Comparing the Efficacy and Safety of Intravenous Thrombolytics in Ischemic Stroke Beyond the 4.5-Hour Time Window: A Systematic Review and Meta-analysis of Randomized Controlled Trials
Zain ul Abideen1, Hassan Waseem2, Dua Ghori3, Faizan Shahzad4, Shamama Kaleem3, Misha Ahmed3, Muhammad Ansari5, Muhammad Ansari6, Rowaid Ahmad6, Justin Chen7, Jamir Pitton Rissardo8, Ana Leticia Fornari Caprara8, Vishnu Byroju9, Brandon Lucke-Wold10, Adam Dmytriw11
1King Edward Medical University, 2Allama Iqbal Medical College, 3Dow Medical College, 4Rawalpindi Medical University, 5Jinnah Sindh Medical University, 6UTMB, 7Texas A&M College of Medicine, 8Cooper University Hospital, 9Cooper University Healthcare, 10University of Florida, 11Massachusetts General Hospital
Objective:

This meta-analysis aims to evaluate the efficacy and safety of intravenous thrombolytics (IVTs) in ischemic stroke beyond the 4.5-hour window.

Background:

Stroke significantly affects global health, and IVTs like tenecteplase and alteplase are highly time-dependent. Although they show potential beyond 4.5 hours, the evidence remains inconclusive.

Design/Methods:

PubMed, Cochrane Central, and ScienceDirect were searched through August 2025. The risk ratios (RRs) were pooled with 95% confidence intervals under the random effects model using Review Manager version 5.4.1. The quality assessment was done using the Cochrane Risk of Bias (RoB) 2.0 tool. An excellent functional outcome is defined as a modified Rankin Scale (mRS) score of 0-1. A good functional outcome is defined as an mRS of 0-2.   

Results:

Thirteen randomized controlled trials involving a total of 3,602 patients were analyzed. Compared to the control group, IVT significantly improved the rates of excellent (RR= 1.22; 95%CI: [1.13, 1.31];p <0.00001; I2 = 0%) and good (RR= 1.11; 95%CI: [1.06, 1.18];p <0.0001; I2 = 0%) functional outcomes. However, the risk of symptomatic (RR= 2.28; 95%CI:[1.35, 3.85];p = 0.002; I2 = 0%) and any (RR= 1.22; 95%CI:[1.01, 1.46];p = 0.04; I2 = 13%) intracranial hemorrhage (ICH) was also higher with IVT; mortality rates, however, showed no significant difference (RR= 1.10; 95%CI:[0.89, 1.36];p = 0.35).

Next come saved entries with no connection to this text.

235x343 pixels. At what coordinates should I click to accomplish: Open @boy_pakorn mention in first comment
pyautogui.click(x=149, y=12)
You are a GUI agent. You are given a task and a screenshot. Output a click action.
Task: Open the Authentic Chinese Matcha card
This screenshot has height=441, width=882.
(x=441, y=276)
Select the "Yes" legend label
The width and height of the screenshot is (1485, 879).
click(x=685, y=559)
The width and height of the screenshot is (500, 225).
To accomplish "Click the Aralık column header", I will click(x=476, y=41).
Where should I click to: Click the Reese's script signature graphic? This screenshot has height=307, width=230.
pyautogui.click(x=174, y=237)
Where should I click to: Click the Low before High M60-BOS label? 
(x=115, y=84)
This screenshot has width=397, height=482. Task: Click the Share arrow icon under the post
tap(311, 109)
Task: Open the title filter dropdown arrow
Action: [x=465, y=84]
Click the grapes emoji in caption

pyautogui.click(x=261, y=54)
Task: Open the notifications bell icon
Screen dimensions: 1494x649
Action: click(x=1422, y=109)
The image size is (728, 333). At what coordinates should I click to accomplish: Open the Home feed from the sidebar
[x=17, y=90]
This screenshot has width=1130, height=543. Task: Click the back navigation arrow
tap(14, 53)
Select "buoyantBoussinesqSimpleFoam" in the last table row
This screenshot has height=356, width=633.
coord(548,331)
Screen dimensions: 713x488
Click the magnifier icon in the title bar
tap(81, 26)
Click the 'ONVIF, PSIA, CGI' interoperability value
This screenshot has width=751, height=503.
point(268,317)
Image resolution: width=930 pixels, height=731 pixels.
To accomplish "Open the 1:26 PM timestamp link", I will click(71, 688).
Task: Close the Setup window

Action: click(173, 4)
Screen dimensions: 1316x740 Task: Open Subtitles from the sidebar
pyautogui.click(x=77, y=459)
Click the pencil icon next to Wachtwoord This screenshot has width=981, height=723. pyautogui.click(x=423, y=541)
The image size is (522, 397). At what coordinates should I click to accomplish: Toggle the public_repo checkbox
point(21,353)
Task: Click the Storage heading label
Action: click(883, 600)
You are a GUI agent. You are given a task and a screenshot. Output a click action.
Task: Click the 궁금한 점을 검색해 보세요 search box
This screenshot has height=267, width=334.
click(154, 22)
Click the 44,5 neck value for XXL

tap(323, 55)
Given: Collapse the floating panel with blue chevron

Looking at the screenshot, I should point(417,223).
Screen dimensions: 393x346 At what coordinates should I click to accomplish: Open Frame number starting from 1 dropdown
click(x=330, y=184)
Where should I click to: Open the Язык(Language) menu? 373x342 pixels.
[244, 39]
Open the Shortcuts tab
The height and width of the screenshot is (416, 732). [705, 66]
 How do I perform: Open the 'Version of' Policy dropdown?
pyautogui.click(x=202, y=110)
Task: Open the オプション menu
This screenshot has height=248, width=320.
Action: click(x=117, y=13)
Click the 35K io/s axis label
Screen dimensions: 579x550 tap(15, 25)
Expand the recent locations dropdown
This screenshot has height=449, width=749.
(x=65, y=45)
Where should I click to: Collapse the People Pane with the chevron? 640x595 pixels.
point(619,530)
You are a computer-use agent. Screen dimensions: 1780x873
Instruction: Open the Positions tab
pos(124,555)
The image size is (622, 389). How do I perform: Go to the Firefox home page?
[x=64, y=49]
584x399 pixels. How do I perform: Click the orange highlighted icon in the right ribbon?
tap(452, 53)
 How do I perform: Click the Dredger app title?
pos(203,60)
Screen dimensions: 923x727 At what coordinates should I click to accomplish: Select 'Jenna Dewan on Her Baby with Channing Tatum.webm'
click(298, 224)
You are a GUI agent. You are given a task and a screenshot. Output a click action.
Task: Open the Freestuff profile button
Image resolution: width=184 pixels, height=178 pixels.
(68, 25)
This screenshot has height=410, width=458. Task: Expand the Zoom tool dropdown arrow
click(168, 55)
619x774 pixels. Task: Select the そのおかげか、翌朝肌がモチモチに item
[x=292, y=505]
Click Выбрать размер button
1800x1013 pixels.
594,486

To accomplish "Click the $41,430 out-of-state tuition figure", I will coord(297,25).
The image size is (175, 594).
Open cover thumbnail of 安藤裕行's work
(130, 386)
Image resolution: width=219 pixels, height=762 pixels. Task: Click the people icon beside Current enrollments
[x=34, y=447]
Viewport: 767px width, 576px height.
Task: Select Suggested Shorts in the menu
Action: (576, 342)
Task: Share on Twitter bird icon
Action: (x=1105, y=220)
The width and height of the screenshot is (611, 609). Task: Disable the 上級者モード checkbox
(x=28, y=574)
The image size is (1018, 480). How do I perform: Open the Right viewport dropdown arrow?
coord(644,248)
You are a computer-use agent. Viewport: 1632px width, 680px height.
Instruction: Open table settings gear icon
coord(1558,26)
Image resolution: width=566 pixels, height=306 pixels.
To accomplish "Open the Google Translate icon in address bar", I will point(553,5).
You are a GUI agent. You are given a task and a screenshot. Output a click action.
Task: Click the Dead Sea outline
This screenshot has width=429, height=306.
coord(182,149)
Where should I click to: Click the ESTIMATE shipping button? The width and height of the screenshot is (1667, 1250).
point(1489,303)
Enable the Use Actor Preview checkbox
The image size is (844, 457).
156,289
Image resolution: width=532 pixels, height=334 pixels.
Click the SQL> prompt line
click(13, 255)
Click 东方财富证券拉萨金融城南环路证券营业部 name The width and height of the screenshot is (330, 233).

Tenecteplase at 0.25 mg/kg did not improve functional outcomes or increase the risk of ICH. Similarly, low-dose 0.60 mg/kg alteplase did not significantly enhance functional outcomes or raise the risk of ICH, while alteplase at 0.90 mg/kg showed results consistent with the overall IVT group.

Conclusions:

IVT significantly improved the functional outcomes (excellent and good) but increased the risk of ICH (symptomatic and any) with comparable mortality, primarily in the alteplase 0.90 mg/kg subgroup. However, the 0.25 mg/kg tenecteplase and 0.60 mg/kg low-dose alteplase showed no increase in functional or hemorrhagic outcomes.